With the material below, print exactly the lines between the line holding "Where should I click to: Click" and the line holding "Given: Check Show Bounds in Particles overlay", inclusive. Add nothing else.
* * *
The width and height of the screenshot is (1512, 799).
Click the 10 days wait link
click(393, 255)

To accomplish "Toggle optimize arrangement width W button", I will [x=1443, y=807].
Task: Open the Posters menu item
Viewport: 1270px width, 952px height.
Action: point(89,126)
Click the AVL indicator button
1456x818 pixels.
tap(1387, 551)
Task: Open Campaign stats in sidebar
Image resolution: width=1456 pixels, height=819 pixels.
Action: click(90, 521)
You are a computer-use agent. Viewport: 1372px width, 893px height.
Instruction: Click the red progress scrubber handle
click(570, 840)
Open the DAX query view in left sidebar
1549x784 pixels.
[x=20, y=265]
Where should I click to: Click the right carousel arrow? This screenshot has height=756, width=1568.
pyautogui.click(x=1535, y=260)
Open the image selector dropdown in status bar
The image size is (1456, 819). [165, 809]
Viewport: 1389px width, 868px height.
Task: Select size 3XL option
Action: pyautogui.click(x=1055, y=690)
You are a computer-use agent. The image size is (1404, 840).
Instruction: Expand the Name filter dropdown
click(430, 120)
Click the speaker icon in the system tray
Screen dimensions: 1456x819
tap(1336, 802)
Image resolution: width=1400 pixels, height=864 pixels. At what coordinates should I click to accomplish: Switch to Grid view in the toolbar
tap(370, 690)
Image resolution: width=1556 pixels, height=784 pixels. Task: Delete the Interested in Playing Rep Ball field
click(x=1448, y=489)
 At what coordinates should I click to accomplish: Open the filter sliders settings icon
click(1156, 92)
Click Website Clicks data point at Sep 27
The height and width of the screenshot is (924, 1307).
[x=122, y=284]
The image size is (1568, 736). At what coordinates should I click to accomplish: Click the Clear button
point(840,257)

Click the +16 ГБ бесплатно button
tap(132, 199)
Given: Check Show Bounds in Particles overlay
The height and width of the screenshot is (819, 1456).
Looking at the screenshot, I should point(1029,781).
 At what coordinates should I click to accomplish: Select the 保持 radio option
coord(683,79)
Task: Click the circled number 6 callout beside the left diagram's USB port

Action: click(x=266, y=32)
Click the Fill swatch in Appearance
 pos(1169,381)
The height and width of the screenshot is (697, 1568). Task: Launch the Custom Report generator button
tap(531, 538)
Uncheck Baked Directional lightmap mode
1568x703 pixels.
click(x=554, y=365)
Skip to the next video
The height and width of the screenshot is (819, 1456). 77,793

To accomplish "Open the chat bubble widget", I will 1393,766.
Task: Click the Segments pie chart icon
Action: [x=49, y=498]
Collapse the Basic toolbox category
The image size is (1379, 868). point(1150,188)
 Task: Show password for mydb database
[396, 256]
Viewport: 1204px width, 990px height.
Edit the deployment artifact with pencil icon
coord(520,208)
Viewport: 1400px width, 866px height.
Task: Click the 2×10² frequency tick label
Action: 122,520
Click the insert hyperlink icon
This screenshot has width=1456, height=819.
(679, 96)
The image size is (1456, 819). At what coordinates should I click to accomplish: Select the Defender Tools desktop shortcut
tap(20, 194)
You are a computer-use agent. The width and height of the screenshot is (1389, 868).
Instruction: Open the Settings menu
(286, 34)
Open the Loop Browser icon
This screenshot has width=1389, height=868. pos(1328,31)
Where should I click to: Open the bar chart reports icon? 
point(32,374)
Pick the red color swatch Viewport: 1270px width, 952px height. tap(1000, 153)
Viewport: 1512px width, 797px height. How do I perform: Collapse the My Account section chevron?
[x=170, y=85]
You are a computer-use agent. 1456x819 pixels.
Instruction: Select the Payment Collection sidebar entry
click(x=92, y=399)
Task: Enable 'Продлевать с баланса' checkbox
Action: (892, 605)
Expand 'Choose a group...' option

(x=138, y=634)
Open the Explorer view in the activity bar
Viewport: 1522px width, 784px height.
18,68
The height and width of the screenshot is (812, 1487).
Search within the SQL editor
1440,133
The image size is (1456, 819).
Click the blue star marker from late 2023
* * *
[RESPONSE FOR THIS EXERCISE]
Where should I click to: Click the right carousel arrow? This screenshot has height=756, width=1568.
pyautogui.click(x=1535, y=260)
Open the image selector dropdown in status bar
The image size is (1456, 819). [165, 809]
Viewport: 1389px width, 868px height.
Task: Select size 3XL option
Action: pyautogui.click(x=1055, y=690)
You are a computer-use agent. The image size is (1404, 840).
Instruction: Expand the Name filter dropdown
click(430, 120)
Click the speaker icon in the system tray
Screen dimensions: 1456x819
tap(1336, 802)
Image resolution: width=1400 pixels, height=864 pixels. At what coordinates should I click to accomplish: Switch to Grid view in the toolbar
tap(370, 690)
Image resolution: width=1556 pixels, height=784 pixels. Task: Delete the Interested in Playing Rep Ball field
click(x=1448, y=489)
 At what coordinates should I click to accomplish: Open the filter sliders settings icon
click(1156, 92)
Click Website Clicks data point at Sep 27
The height and width of the screenshot is (924, 1307).
[x=122, y=284]
The image size is (1568, 736). At what coordinates should I click to accomplish: Click the Clear button
point(840,257)

Click the +16 ГБ бесплатно button
tap(132, 199)
Given: Check Show Bounds in Particles overlay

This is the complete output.